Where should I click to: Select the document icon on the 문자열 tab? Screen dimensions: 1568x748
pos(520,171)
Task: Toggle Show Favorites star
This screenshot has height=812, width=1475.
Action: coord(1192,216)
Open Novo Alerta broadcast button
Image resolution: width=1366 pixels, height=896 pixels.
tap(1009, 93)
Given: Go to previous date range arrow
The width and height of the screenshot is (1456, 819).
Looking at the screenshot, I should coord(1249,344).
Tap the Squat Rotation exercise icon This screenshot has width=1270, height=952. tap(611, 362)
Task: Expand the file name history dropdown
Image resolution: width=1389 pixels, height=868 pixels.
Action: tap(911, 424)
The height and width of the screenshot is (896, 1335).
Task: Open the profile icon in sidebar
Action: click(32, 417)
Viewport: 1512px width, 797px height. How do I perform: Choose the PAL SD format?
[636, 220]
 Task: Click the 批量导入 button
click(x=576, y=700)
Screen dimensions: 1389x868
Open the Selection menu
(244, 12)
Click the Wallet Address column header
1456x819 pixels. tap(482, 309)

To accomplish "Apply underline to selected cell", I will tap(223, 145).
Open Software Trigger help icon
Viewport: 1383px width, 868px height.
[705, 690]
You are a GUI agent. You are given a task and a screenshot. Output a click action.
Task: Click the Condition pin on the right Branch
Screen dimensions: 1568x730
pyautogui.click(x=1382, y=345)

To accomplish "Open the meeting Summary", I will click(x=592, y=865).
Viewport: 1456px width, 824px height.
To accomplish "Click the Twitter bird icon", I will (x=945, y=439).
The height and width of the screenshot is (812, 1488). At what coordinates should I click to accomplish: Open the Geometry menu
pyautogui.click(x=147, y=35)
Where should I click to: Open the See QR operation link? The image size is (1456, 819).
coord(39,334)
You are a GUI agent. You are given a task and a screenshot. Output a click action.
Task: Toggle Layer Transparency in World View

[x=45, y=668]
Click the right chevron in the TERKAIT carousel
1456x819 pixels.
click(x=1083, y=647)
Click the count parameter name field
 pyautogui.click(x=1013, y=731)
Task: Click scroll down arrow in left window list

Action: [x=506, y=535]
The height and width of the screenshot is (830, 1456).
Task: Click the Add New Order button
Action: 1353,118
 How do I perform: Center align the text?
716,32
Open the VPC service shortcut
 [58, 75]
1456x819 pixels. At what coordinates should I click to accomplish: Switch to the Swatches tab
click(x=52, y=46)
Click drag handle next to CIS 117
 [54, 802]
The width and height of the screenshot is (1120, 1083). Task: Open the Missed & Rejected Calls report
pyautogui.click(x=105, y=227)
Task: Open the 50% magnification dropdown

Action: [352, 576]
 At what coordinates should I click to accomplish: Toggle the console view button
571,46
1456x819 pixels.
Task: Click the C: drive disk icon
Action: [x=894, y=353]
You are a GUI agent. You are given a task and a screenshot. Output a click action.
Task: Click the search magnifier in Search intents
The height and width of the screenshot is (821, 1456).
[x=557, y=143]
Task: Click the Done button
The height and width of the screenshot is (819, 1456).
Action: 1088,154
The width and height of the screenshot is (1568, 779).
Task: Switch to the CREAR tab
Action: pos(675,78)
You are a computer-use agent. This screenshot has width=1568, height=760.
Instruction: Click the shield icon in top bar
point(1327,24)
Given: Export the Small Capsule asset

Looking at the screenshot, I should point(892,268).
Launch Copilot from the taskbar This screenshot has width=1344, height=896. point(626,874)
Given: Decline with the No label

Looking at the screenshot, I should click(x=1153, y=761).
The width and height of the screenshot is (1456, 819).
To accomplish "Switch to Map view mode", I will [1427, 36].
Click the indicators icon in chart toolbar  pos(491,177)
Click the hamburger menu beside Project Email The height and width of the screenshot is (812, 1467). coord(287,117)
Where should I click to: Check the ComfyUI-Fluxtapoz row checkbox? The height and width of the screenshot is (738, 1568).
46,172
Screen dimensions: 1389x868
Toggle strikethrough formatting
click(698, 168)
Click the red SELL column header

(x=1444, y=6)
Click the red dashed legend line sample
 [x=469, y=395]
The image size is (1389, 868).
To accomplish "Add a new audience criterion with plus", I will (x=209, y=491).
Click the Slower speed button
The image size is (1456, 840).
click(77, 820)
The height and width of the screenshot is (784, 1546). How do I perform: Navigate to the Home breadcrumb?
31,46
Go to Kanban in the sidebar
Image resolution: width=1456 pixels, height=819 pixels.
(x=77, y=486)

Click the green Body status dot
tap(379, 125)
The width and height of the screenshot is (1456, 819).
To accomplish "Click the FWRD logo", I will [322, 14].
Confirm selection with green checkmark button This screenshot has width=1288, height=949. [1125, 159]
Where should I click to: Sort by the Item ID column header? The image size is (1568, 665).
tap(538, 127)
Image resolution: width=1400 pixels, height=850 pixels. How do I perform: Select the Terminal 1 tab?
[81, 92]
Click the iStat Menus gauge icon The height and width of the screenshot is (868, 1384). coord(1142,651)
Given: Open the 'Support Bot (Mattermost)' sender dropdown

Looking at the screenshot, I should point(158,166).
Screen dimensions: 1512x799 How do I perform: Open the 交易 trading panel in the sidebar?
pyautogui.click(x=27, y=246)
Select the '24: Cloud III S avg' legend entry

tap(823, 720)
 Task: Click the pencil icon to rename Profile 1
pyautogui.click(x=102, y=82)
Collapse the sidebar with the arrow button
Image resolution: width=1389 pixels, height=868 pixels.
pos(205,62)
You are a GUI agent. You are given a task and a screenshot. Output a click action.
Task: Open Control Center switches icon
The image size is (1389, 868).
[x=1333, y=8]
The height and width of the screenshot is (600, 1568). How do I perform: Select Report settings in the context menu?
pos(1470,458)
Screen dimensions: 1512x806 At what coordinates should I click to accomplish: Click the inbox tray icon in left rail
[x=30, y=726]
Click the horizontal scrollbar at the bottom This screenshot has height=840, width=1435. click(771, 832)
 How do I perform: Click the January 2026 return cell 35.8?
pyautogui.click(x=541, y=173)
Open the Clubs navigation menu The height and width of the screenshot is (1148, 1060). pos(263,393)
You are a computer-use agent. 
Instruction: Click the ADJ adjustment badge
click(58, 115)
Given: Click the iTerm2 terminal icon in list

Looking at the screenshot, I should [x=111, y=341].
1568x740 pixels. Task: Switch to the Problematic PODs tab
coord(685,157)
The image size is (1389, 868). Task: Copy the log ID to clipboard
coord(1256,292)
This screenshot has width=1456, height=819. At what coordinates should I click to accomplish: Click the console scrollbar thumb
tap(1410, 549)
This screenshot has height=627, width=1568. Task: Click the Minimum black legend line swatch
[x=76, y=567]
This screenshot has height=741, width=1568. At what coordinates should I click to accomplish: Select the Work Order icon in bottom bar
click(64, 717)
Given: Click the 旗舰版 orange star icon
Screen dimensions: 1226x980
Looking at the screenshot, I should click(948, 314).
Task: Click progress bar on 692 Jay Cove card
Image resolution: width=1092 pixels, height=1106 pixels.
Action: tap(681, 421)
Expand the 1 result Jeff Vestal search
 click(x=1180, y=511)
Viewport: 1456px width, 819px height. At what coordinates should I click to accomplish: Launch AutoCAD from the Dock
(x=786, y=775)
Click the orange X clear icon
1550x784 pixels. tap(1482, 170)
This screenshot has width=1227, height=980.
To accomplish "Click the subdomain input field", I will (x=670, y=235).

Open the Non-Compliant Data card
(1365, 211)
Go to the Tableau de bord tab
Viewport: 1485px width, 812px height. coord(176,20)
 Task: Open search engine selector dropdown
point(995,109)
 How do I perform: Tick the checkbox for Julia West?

========

— What this task involves —
Retype the entire listing word for word.

— Your response —
Where should I click to: Select the document icon on the 문자열 tab? Screen dimensions: 1568x748
pos(520,171)
Task: Toggle Show Favorites star
This screenshot has height=812, width=1475.
Action: coord(1192,216)
Open Novo Alerta broadcast button
Image resolution: width=1366 pixels, height=896 pixels.
tap(1009, 93)
Given: Go to previous date range arrow
The width and height of the screenshot is (1456, 819).
Looking at the screenshot, I should coord(1249,344).
Tap the Squat Rotation exercise icon This screenshot has width=1270, height=952. tap(611, 362)
Task: Expand the file name history dropdown
Image resolution: width=1389 pixels, height=868 pixels.
Action: tap(911, 424)
The height and width of the screenshot is (896, 1335).
Task: Open the profile icon in sidebar
Action: click(32, 417)
Viewport: 1512px width, 797px height. How do I perform: Choose the PAL SD format?
[636, 220]
 Task: Click the 批量导入 button
click(x=576, y=700)
Screen dimensions: 1389x868
Open the Selection menu
(244, 12)
Click the Wallet Address column header
1456x819 pixels. tap(482, 309)

To accomplish "Apply underline to selected cell", I will tap(223, 145).
Open Software Trigger help icon
Viewport: 1383px width, 868px height.
[705, 690]
You are a GUI agent. You are given a task and a screenshot. Output a click action.
Task: Click the Condition pin on the right Branch
Screen dimensions: 1568x730
pyautogui.click(x=1382, y=345)

To accomplish "Open the meeting Summary", I will click(x=592, y=865).
Viewport: 1456px width, 824px height.
To accomplish "Click the Twitter bird icon", I will (x=945, y=439).
The height and width of the screenshot is (812, 1488). At what coordinates should I click to accomplish: Open the Geometry menu
pyautogui.click(x=147, y=35)
Where should I click to: Open the See QR operation link? The image size is (1456, 819).
coord(39,334)
You are a GUI agent. You are given a task and a screenshot. Output a click action.
Task: Toggle Layer Transparency in World View

[x=45, y=668]
Click the right chevron in the TERKAIT carousel
1456x819 pixels.
click(x=1083, y=647)
Click the count parameter name field
 pyautogui.click(x=1013, y=731)
Task: Click scroll down arrow in left window list

Action: [x=506, y=535]
The height and width of the screenshot is (830, 1456).
Task: Click the Add New Order button
Action: 1353,118
 How do I perform: Center align the text?
716,32
Open the VPC service shortcut
 [58, 75]
1456x819 pixels. At what coordinates should I click to accomplish: Switch to the Swatches tab
click(x=52, y=46)
Click drag handle next to CIS 117
 [54, 802]
The width and height of the screenshot is (1120, 1083). Task: Open the Missed & Rejected Calls report
pyautogui.click(x=105, y=227)
Task: Open the 50% magnification dropdown

Action: [352, 576]
 At what coordinates should I click to accomplish: Toggle the console view button
571,46
1456x819 pixels.
Task: Click the C: drive disk icon
Action: [x=894, y=353]
You are a GUI agent. You are given a task and a screenshot. Output a click action.
Task: Click the search magnifier in Search intents
The height and width of the screenshot is (821, 1456).
[x=557, y=143]
Task: Click the Done button
The height and width of the screenshot is (819, 1456).
Action: 1088,154
The width and height of the screenshot is (1568, 779).
Task: Switch to the CREAR tab
Action: pos(675,78)
You are a computer-use agent. This screenshot has width=1568, height=760.
Instruction: Click the shield icon in top bar
point(1327,24)
Given: Export the Small Capsule asset

Looking at the screenshot, I should point(892,268).
Launch Copilot from the taskbar This screenshot has width=1344, height=896. point(626,874)
Given: Decline with the No label

Looking at the screenshot, I should click(x=1153, y=761).
The width and height of the screenshot is (1456, 819).
To accomplish "Switch to Map view mode", I will [1427, 36].
Click the indicators icon in chart toolbar  pos(491,177)
Click the hamburger menu beside Project Email The height and width of the screenshot is (812, 1467). coord(287,117)
Where should I click to: Check the ComfyUI-Fluxtapoz row checkbox? The height and width of the screenshot is (738, 1568).
46,172
Screen dimensions: 1389x868
Toggle strikethrough formatting
click(698, 168)
Click the red SELL column header

(x=1444, y=6)
Click the red dashed legend line sample
 [x=469, y=395]
The image size is (1389, 868).
To accomplish "Add a new audience criterion with plus", I will (x=209, y=491).
Click the Slower speed button
The image size is (1456, 840).
click(77, 820)
The height and width of the screenshot is (784, 1546). How do I perform: Navigate to the Home breadcrumb?
31,46
Go to Kanban in the sidebar
Image resolution: width=1456 pixels, height=819 pixels.
(x=77, y=486)

Click the green Body status dot
tap(379, 125)
The width and height of the screenshot is (1456, 819).
To accomplish "Click the FWRD logo", I will [322, 14].
Confirm selection with green checkmark button This screenshot has width=1288, height=949. [1125, 159]
Where should I click to: Sort by the Item ID column header? The image size is (1568, 665).
tap(538, 127)
Image resolution: width=1400 pixels, height=850 pixels. How do I perform: Select the Terminal 1 tab?
[81, 92]
Click the iStat Menus gauge icon The height and width of the screenshot is (868, 1384). coord(1142,651)
Given: Open the 'Support Bot (Mattermost)' sender dropdown

Looking at the screenshot, I should point(158,166).
Screen dimensions: 1512x799 How do I perform: Open the 交易 trading panel in the sidebar?
pyautogui.click(x=27, y=246)
Select the '24: Cloud III S avg' legend entry

tap(823, 720)
 Task: Click the pencil icon to rename Profile 1
pyautogui.click(x=102, y=82)
Collapse the sidebar with the arrow button
Image resolution: width=1389 pixels, height=868 pixels.
pos(205,62)
You are a GUI agent. You are given a task and a screenshot. Output a click action.
Task: Open Control Center switches icon
The image size is (1389, 868).
[x=1333, y=8]
The height and width of the screenshot is (600, 1568). How do I perform: Select Report settings in the context menu?
pos(1470,458)
Screen dimensions: 1512x806 At what coordinates should I click to accomplish: Click the inbox tray icon in left rail
[x=30, y=726]
Click the horizontal scrollbar at the bottom This screenshot has height=840, width=1435. click(771, 832)
 How do I perform: Click the January 2026 return cell 35.8?
pyautogui.click(x=541, y=173)
Open the Clubs navigation menu The height and width of the screenshot is (1148, 1060). pos(263,393)
You are a computer-use agent. 
Instruction: Click the ADJ adjustment badge
click(58, 115)
Given: Click the iTerm2 terminal icon in list

Looking at the screenshot, I should [x=111, y=341].
1568x740 pixels. Task: Switch to the Problematic PODs tab
coord(685,157)
The image size is (1389, 868). Task: Copy the log ID to clipboard
coord(1256,292)
This screenshot has width=1456, height=819. At what coordinates should I click to accomplish: Click the console scrollbar thumb
tap(1410, 549)
This screenshot has height=627, width=1568. Task: Click the Minimum black legend line swatch
[x=76, y=567]
This screenshot has height=741, width=1568. At what coordinates should I click to accomplish: Select the Work Order icon in bottom bar
click(64, 717)
Given: Click the 旗舰版 orange star icon
Screen dimensions: 1226x980
Looking at the screenshot, I should click(948, 314).
Task: Click progress bar on 692 Jay Cove card
Image resolution: width=1092 pixels, height=1106 pixels.
Action: tap(681, 421)
Expand the 1 result Jeff Vestal search
 click(x=1180, y=511)
Viewport: 1456px width, 819px height. At what coordinates should I click to accomplish: Launch AutoCAD from the Dock
(x=786, y=775)
Click the orange X clear icon
1550x784 pixels. tap(1482, 170)
This screenshot has width=1227, height=980.
To accomplish "Click the subdomain input field", I will (x=670, y=235).

Open the Non-Compliant Data card
(1365, 211)
Go to the Tableau de bord tab
Viewport: 1485px width, 812px height. coord(176,20)
 Task: Open search engine selector dropdown
point(995,109)
 How do I perform: Tick the checkbox for Julia West?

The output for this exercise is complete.